ACTIVITY: How do the lines below between the ones holding "Delete record with red X icon" and "Screen dimensions: 592x239", inclusive, read? Give them again exactly, with no other lines.

SUPPLIED MATERIAL:
* * * *
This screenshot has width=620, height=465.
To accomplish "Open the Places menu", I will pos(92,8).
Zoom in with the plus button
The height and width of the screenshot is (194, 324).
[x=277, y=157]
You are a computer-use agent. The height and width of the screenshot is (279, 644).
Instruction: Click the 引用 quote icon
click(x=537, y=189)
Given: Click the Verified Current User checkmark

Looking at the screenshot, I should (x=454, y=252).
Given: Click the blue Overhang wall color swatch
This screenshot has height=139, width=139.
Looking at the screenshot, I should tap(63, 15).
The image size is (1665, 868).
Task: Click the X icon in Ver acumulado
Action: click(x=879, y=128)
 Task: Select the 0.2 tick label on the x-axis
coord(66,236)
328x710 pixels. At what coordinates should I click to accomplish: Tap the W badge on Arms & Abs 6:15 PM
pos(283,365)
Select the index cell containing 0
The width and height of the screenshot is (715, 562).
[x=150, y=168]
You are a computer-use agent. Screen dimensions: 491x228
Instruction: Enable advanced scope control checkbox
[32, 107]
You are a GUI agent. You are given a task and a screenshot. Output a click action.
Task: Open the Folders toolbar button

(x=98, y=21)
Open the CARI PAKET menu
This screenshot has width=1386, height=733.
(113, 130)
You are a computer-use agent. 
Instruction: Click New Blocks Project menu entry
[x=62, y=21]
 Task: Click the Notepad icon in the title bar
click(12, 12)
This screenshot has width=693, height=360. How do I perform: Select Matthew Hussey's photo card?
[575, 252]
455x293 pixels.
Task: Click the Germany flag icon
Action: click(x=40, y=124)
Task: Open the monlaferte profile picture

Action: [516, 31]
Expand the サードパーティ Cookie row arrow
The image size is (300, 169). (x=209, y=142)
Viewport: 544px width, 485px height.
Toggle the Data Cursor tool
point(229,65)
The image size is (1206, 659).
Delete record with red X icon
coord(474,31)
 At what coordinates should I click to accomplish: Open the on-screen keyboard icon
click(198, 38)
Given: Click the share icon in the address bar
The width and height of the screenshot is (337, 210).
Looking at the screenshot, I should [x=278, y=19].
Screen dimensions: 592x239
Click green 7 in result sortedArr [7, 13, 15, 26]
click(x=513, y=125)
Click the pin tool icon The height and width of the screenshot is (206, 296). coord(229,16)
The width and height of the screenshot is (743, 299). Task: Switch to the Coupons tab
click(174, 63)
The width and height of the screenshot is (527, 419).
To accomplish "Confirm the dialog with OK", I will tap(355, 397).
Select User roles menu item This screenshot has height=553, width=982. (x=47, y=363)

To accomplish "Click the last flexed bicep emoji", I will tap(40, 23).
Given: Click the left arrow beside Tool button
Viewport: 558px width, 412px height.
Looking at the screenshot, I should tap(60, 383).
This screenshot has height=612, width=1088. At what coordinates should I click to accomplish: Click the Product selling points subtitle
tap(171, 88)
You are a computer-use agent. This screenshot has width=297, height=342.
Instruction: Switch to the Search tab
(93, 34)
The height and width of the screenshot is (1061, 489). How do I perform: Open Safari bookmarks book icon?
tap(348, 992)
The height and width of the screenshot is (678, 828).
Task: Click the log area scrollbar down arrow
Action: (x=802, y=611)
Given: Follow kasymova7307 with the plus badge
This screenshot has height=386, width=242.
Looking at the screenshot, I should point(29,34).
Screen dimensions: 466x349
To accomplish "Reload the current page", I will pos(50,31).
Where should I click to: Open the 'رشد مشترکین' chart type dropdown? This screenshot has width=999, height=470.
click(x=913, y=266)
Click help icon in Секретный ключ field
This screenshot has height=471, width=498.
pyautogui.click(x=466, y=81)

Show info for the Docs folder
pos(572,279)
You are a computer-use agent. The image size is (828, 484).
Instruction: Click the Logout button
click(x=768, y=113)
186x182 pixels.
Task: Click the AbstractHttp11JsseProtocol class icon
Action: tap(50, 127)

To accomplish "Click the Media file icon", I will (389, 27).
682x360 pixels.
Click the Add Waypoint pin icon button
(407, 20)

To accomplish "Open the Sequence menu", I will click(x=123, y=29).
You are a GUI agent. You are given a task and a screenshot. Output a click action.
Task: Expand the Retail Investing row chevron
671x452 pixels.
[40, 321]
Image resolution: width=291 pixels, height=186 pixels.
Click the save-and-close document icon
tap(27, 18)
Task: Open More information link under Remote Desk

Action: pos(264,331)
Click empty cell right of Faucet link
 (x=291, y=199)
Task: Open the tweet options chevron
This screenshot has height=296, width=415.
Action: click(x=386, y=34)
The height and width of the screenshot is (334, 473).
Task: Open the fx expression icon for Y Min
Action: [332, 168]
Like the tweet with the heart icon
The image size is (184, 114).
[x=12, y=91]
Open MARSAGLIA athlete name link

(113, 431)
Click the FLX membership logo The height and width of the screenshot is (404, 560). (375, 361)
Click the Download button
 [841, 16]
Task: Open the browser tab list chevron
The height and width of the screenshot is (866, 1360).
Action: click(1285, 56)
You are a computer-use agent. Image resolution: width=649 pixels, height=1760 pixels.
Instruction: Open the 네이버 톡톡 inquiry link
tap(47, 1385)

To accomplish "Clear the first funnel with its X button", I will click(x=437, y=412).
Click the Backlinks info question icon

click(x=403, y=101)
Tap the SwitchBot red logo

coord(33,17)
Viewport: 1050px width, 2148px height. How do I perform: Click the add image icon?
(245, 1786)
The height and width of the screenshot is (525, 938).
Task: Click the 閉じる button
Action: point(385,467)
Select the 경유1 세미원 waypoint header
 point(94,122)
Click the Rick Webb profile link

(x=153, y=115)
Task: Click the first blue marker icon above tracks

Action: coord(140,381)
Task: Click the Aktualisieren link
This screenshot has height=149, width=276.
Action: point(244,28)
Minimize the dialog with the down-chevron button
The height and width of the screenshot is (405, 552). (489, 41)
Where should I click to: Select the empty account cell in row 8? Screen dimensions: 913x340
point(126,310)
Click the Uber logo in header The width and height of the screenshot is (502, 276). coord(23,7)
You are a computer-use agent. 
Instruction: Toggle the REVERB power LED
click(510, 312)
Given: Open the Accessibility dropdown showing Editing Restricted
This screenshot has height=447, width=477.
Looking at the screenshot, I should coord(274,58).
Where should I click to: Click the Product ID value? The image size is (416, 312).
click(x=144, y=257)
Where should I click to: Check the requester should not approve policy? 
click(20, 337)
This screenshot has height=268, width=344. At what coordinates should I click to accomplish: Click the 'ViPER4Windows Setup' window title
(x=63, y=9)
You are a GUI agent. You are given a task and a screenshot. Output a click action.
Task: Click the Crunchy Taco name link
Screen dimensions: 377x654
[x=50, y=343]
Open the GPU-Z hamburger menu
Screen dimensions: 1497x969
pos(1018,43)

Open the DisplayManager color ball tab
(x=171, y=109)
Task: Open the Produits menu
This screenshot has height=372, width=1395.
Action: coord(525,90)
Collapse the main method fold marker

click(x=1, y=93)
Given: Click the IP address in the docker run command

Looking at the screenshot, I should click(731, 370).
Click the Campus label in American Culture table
* * * *
TASK RESULT:
Delete record with red X icon
coord(474,31)
 At what coordinates should I click to accomplish: Open the on-screen keyboard icon
click(198, 38)
Given: Click the share icon in the address bar
The width and height of the screenshot is (337, 210).
Looking at the screenshot, I should [x=278, y=19].
Screen dimensions: 592x239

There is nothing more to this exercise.